[PATCH] Ensure that the default ACL contains the standard entries

Christian Franke Christian.Franke@t-online.de
Wed Dec 22 13:31:00 GMT 2010


Hi Corinna,

Corinna Vinschen wrote:
> Hi Christian,
>
> On Dec 15 19:46, Christian Franke wrote:
> ...
>> BTW: Are there any long term plans to actually implement the acl "mask" ?
>> Should be possible by mapping the "mask" restrictions to deny acl
>> entries for each named entry:
>>      
> There are no such plans, but that doesn't mean I wouldn't take patches
> which implement this.  In fact I would be *very* happy to get patches
> which improve ACL handling, and I'm not finicky in terms of the type
> of enhancement.  Various ideas come to mind:
>
> - Fix acl(2) by handling deny ACEs at all.
>
> - Implement the POSIX 1003.1e functions (maybe simply in terms of
>    the existing Solaris API).
>
> - Add missing Solaris ACL functions (acl_get, facl_get, acl_set, facl_set,
>    acl_fromtext, acl_totext, acl_free, acl_strip, acl_trivial).
>
> - Add Solaris NFSv4 ACLs, which, coincidentally, are almost equivalent
>    to Windows ACLs.  This would work nicely for NTFS ACLs, of course.
>    See http://docs.sun.com/app/docs/doc/819-2252/acl-5?l=en&a=view
>
>    

Yes NFSv4 ACLs would make much sense. Coreutils copy-acl.c apparently 
supports these if available (It copies first POSIX ACL and then NTFS 
ACL). This may allow that 'cp -a source dest' keeps the NTFS ACL unchanged.


> - Last but not least:  Actually handle "mask".
>
> Adding deny entries which correspond to the mask value sounds like an
> interesting idea.  Of course they shouldn't be added if they are not
> necessary since deny entries and the problems with the so-called
> "canonical ACL order" are such a bloody mess.
>
>    

Does this mean "deny ACEs must precede non-deny ACEs" or are there more 
requirements?


> OTOH, if you don't fake the mask entry, you need a way to stick the mask
> into the Windows ACL.  Even twice, the normal mask and the default mask.
>
> This only works if you have a SID which you use for this purpose.
>
> Hmm...
>
> What about redefining the NULL SID?  Right now three bits in the
> NULL SID acess mask are used:
>
>    S_ISUID     ->   FILE_APPEND_DATA
>    S_ISGID     ->   FILE_WRITE_DATA
>    S_ISVTX     ->   FILE_READ_DATA
>
> I don't see that anything speaks against adding other meanings to
> the remaining 29 bits.  For instance:
>
>    mask-r      ->   FILE_READ_EA
>    mask-w      ->   FILE_WRITE_EA
>    mask-x      ->   FILE_EXECUTE
>    def-mask-r  ->   FILE_READ_ATTRIBUTES
>    def-mask-w  ->   FILE_WRITE_ATTRIBUTES
>    def-mask-x  ->   FILE_DELETE_CHILD
>
> If we do this, we can add an actual mask and we can not only use it
> in acl(), but also in alloc_sd().

## SUPPLIED INFORMATION:

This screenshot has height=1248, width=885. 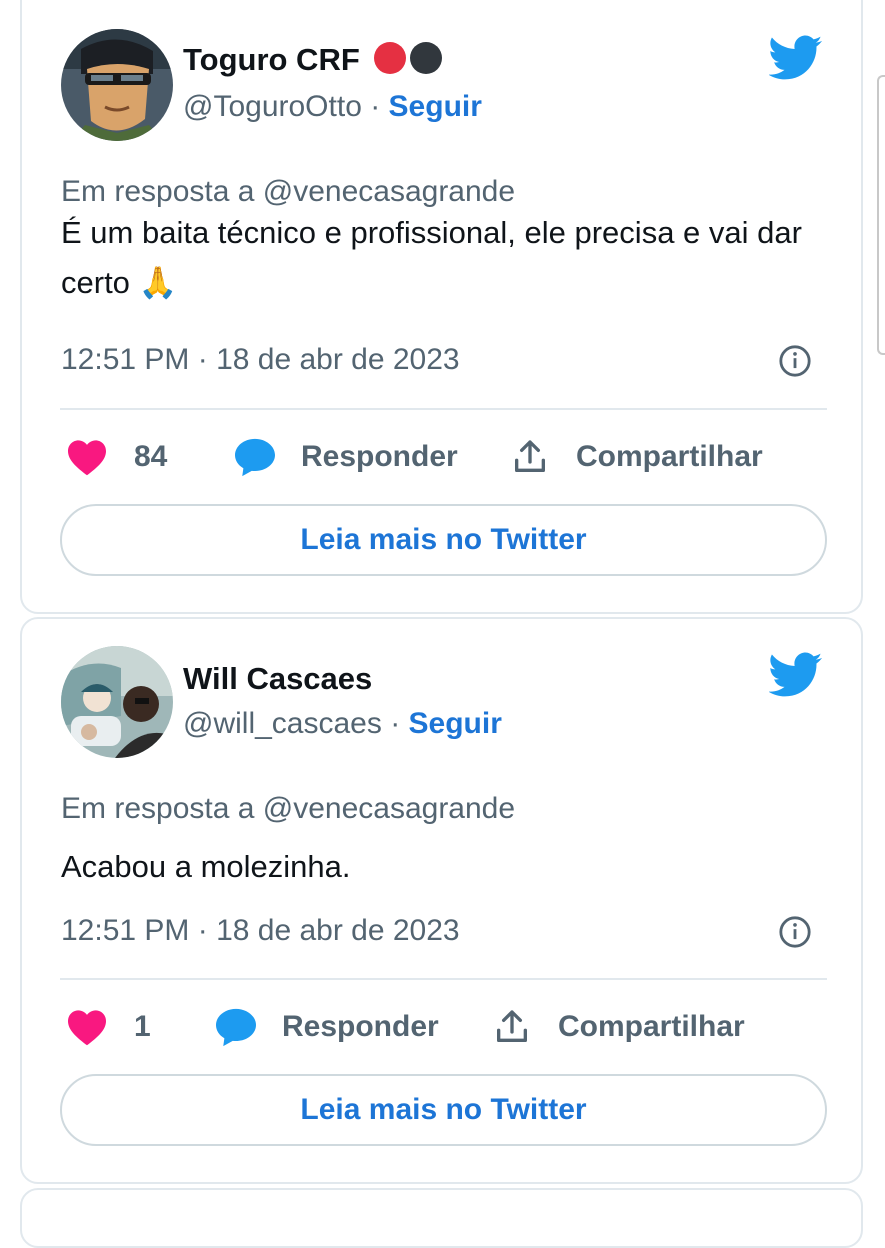 What do you see at coordinates (108, 1027) in the screenshot?
I see `like-button: 1` at bounding box center [108, 1027].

## TASK 1:
From the ACL discussion, transcribe the part that opens with the words containing "Yes NFSv4 ACLs" and closes with "NTFS ACL unchanged.".
## TASK 2:
Condense the paragraph of the ACL discussion that begins "Yes NFSv4 ACLs would make much sense" into a shorter version that keeps its main facts.
## TASK 3:
In the ACL discussion, which access mask bit of the NULL SID is S_ISVTX currently mapped to?

## ANSWER SECTION 1:
Yes NFSv4 ACLs would make much sense. Coreutils copy-acl.c apparently 
supports these if available (It copies first POSIX ACL and then NTFS 
ACL). This may allow that 'cp -a source dest' keeps the NTFS ACL unchanged.

## ANSWER SECTION 2:
NFSv4 ACLs would make sense. When they are available, Coreutils copy-acl.c apparently supports them by copying the POSIX ACL first and then the NTFS ACL. This might let 'cp -a source dest' keep the NTFS ACL unchanged.

## ANSWER SECTION 3:
FILE_READ_DATA